Numa entrevista ao SOL, o médico, que desde junho liderou o gabinete de crise de resposta à covid-19 em Lisboa, já tinha defendido, no entanto, a visão de que estão a ser feitos alguns testes sem critério no país, como se se fosse beber um sumo, sem utilidade para quebrar cadeias de transmissão, que prejudicam a imagem externa do país. “Se eu testar todos os coabitantes, se todos forem positivos, todos os dias tenho 100 novos casos. Em termos de corte de transmissão, é inútil. E, com isso, não tenho voos dos ingleses a vir”.
Também ao Expresso afirmou que a norma poderia levar a uma imagem menos catastrofista da situação no país. António Diniz defende que o timing para a realização do teste pode ser discutido, mas contesta que não exista a definição de que a regra deve ser testar e que se associe ao debate o argumento da imagem externa do país. O médico admite também que se pode debater a questão de haver testes a ser realizados sem prescrição médica, mas defende que são temas distintos. “O facto de haver pessoas a fazer testes sem ser por indicação médica é outra situação que se pode discutir, mas não invalida o que dizemos. É juntar tudo no mesmo bolo. Também se pode discutir quando deve ser feito o teste, se é só um ou vários, mas, na nossa perspetiva, todos os contactos de alto risco. Pode haver exceções e quem deve tomar a posição é a autoridade de saúde, através de uma avaliação fundamentada.
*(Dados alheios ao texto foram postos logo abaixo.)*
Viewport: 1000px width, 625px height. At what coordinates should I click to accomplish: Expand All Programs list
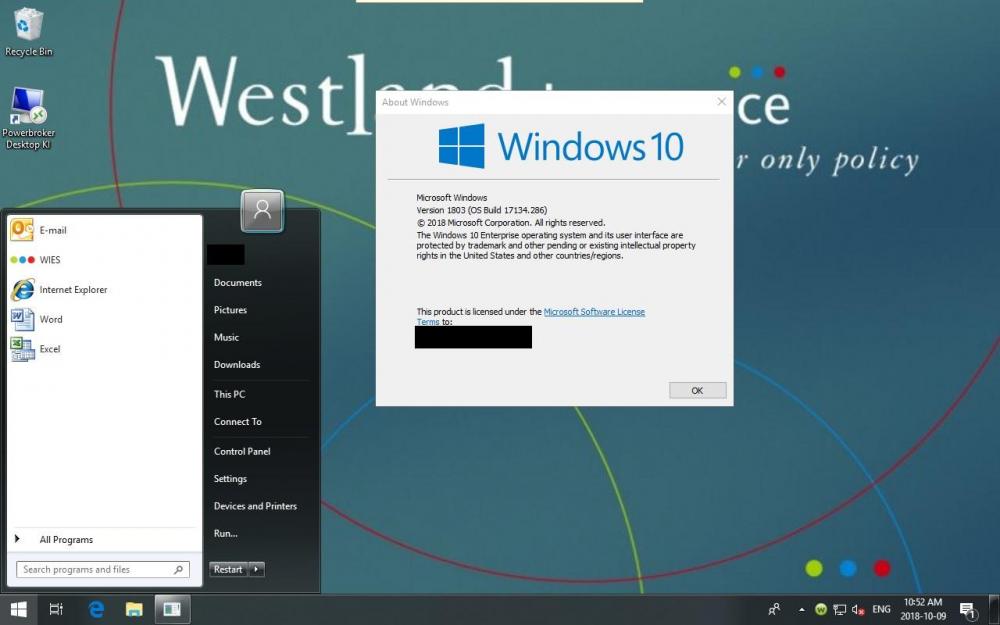coord(66,540)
Não querem pôr isso na norma por causa da imagem do país, como se a imagem do país não saísse debilitada por, daqui a uns tempos, podermos ter uma situação pior ou se se começar a ver que se fazem menos testes”, diz.
Segundo o último relatório semanal do Centro Europeu de Prevenção e Controlo de Doenças (ECDC), publicado no domingo, Portugal manteve-se, na última semana, o sexto país europeu com mais testes por 100 mil habitantes, atrás de Luxemburgo, Dinamarca, Chipre, Áustria e Irlanda. O gráfico no site do ECDC mostra uma ligeira redução (ver gráfico) depois de semanas em que houve uma tendência crescente de testes, mas o país continua no patamar dos 900 testes semanais por cada 100 mil habitantes. A DGS indicou ao i que no mês de julho foram 431 178 testes à covid-19, 215 437 no SNS (2,6% positivos), 184 145 em laboratórios privados com convenção com o Estado (6,0% positivos) e 31 596 na academia (2,1% positivos). Foram, assim, quase meio milhão de testes num mês, quando só a meio de junho o país passou a barreira do milhão de análises feitas desde o início da pandemia. Em junho tinham sido feitos 352 mil testes.